Copy the listing below, changing every "Where should I click to" to "Where do I click to" and leaving everything else unchanged.
[Start]
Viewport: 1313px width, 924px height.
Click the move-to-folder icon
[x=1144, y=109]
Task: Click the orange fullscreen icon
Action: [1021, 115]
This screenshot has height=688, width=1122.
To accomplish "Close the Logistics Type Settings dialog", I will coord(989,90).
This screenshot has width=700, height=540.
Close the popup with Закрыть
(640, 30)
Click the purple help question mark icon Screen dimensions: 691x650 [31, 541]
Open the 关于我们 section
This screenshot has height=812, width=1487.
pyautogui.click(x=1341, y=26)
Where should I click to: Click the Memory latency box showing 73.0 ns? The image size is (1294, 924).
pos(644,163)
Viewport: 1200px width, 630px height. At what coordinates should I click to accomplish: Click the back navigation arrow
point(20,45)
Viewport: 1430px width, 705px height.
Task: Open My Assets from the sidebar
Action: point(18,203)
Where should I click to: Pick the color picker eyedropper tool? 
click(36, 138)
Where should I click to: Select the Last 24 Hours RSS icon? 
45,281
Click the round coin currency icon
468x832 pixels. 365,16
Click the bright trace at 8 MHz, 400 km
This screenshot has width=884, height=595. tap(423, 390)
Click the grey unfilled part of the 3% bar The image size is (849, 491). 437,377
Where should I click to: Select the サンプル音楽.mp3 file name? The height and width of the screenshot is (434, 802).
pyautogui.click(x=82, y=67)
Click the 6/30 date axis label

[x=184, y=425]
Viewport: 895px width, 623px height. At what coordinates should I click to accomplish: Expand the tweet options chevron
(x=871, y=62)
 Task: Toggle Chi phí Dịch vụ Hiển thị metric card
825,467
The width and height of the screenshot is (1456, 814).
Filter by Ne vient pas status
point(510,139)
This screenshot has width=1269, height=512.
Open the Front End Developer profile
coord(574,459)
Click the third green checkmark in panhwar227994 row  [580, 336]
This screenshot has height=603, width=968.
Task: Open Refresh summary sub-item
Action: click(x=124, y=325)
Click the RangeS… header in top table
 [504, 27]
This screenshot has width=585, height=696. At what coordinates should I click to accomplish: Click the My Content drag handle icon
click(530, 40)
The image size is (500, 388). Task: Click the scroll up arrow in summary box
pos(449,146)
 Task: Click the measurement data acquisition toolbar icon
[End]
Exercise response
Viewport: 1313px width, 924px height.
Click the move-to-folder icon
[x=1144, y=109]
Task: Click the orange fullscreen icon
Action: [1021, 115]
This screenshot has height=688, width=1122.
To accomplish "Close the Logistics Type Settings dialog", I will coord(989,90).
This screenshot has width=700, height=540.
Close the popup with Закрыть
(640, 30)
Click the purple help question mark icon Screen dimensions: 691x650 [31, 541]
Open the 关于我们 section
This screenshot has height=812, width=1487.
pyautogui.click(x=1341, y=26)
Where do I click to: Click the Memory latency box showing 73.0 ns? The image size is (1294, 924).
pos(644,163)
Viewport: 1200px width, 630px height. At what coordinates should I click to accomplish: Click the back navigation arrow
point(20,45)
Viewport: 1430px width, 705px height.
Task: Open My Assets from the sidebar
Action: point(18,203)
Where do I click to: Pick the color picker eyedropper tool? 
click(36, 138)
Where do I click to: Select the Last 24 Hours RSS icon? 
45,281
Click the round coin currency icon
468x832 pixels. 365,16
Click the bright trace at 8 MHz, 400 km
This screenshot has width=884, height=595. tap(423, 390)
Click the grey unfilled part of the 3% bar The image size is (849, 491). 437,377
Where do I click to: Select the サンプル音楽.mp3 file name? The height and width of the screenshot is (434, 802).
pyautogui.click(x=82, y=67)
Click the 6/30 date axis label

[x=184, y=425]
Viewport: 895px width, 623px height. At what coordinates should I click to accomplish: Expand the tweet options chevron
(x=871, y=62)
 Task: Toggle Chi phí Dịch vụ Hiển thị metric card
825,467
The width and height of the screenshot is (1456, 814).
Filter by Ne vient pas status
point(510,139)
This screenshot has width=1269, height=512.
Open the Front End Developer profile
coord(574,459)
Click the third green checkmark in panhwar227994 row  [580, 336]
This screenshot has height=603, width=968.
Task: Open Refresh summary sub-item
Action: click(x=124, y=325)
Click the RangeS… header in top table
 [504, 27]
This screenshot has width=585, height=696. At what coordinates should I click to accomplish: Click the My Content drag handle icon
click(530, 40)
The image size is (500, 388). Task: Click the scroll up arrow in summary box
pos(449,146)
 Task: Click the measurement data acquisition toolbar icon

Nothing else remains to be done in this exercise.